花火の他に、直人君に必要なものも買い揃えるため、少し遠くまで出かけることにした。


「ねえ、こっちに来てこんな風に出かけるのって初めてじゃない?」


バスに揺られながら、外の景色を見ている直人君に話しかけた。


「そういわれれば、そうかも。だって、普段の買い物は近所のスーパーで済むだろ。たまにはこうやって出かけるのもいいかもな」


「でも直人君、せっかくの夏休みに友達とどこかへ遊びに行ったりしないの?」


「あいつらみんなバイトで忙しいらしい。彼女とのデート代稼ぐんだってさ」


「なるほどっ!!結構忙しいんだね最近の高校生は。私が高校生の時は、もっと遊びまくってたけど」


「俺もバイト探してみっかなー」


直人君が窓の外を眺めながら言った。


私はその言葉にドキっとした。


ひょっとして、直人君も彼女のためにってこと?


でも、怖くて真相を聞くことはできない。


そりゃー、直人君はかっこいいし、17歳の歳で彼女がいないほうがおかしいくらいだ。


あの「約束」のことなんて、覚えてるの私だけなのかも・・・。


やっぱりもう直人君は、忘れちゃってるのかな・・・・。


肩を落とし、ぼんやりと一人考えていた。



すると、「だってさー、翔子さんにごちそうしたりしたいもんな」って、直人君が照れ臭そうに笑いながら言った。
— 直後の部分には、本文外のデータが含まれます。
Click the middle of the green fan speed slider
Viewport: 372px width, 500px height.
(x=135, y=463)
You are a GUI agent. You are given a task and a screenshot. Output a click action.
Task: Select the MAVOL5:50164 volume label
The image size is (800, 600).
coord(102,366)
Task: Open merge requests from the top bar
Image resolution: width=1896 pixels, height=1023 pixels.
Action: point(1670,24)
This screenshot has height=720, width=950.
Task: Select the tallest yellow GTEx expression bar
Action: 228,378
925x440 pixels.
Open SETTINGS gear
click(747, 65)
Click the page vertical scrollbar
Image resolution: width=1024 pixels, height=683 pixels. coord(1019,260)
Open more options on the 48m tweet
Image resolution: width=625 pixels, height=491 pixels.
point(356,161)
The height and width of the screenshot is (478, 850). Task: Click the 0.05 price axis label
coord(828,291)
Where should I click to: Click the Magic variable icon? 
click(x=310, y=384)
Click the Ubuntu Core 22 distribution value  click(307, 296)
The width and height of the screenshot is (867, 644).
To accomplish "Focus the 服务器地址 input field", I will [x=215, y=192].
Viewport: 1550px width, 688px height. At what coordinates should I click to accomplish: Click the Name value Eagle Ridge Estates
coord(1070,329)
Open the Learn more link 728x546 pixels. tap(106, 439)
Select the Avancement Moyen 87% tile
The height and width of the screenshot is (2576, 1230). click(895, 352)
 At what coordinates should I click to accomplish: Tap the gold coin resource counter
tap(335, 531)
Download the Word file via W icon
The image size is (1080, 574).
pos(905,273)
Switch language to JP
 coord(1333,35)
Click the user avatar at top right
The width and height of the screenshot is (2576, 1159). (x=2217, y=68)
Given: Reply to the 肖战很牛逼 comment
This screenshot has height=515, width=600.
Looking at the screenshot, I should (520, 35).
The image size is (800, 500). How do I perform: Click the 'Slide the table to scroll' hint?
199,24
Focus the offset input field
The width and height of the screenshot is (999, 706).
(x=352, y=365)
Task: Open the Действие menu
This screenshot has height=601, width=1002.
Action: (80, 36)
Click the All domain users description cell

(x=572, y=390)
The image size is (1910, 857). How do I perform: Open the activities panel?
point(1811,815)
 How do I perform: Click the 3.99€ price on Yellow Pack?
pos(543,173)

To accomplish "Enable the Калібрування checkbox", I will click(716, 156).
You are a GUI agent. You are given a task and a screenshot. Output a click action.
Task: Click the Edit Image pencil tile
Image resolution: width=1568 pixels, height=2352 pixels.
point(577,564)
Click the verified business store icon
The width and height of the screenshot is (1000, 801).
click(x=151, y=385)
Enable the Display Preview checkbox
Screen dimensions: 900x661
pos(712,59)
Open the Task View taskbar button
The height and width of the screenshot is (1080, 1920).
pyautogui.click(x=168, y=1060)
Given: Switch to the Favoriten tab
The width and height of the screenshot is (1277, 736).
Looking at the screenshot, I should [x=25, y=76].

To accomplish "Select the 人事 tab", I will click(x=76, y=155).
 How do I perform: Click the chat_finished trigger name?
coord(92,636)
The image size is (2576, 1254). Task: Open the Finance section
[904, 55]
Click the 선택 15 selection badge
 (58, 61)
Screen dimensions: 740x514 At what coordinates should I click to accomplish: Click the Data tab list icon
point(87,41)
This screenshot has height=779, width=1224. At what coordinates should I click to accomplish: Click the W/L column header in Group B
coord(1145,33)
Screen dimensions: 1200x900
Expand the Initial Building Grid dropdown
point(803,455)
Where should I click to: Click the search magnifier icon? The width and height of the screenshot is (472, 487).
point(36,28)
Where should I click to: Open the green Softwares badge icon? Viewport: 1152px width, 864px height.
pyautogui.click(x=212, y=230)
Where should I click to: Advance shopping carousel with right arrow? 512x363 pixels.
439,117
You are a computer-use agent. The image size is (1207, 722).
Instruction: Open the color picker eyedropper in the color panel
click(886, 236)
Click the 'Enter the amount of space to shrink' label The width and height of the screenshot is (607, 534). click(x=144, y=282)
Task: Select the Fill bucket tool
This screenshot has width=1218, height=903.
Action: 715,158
その一言で、どれほど私の気持ちが救われたことだろう。


バイトは私のため?


思わず顔がにやけて止まらない。


正直言って、凄く幸せなんですけど!


「いいよ~。その気持ちだけで~」


言葉までデレデレ状態。




「よっし、決めた!俺バイト探そっと!!」


彼は指をパチンと鳴らすと、にっこり笑った。


その顔が、あの公園で見た幼い直人君の笑顔と重なって見えた。

不思議な感覚に包まれながら、バスに揺られていた。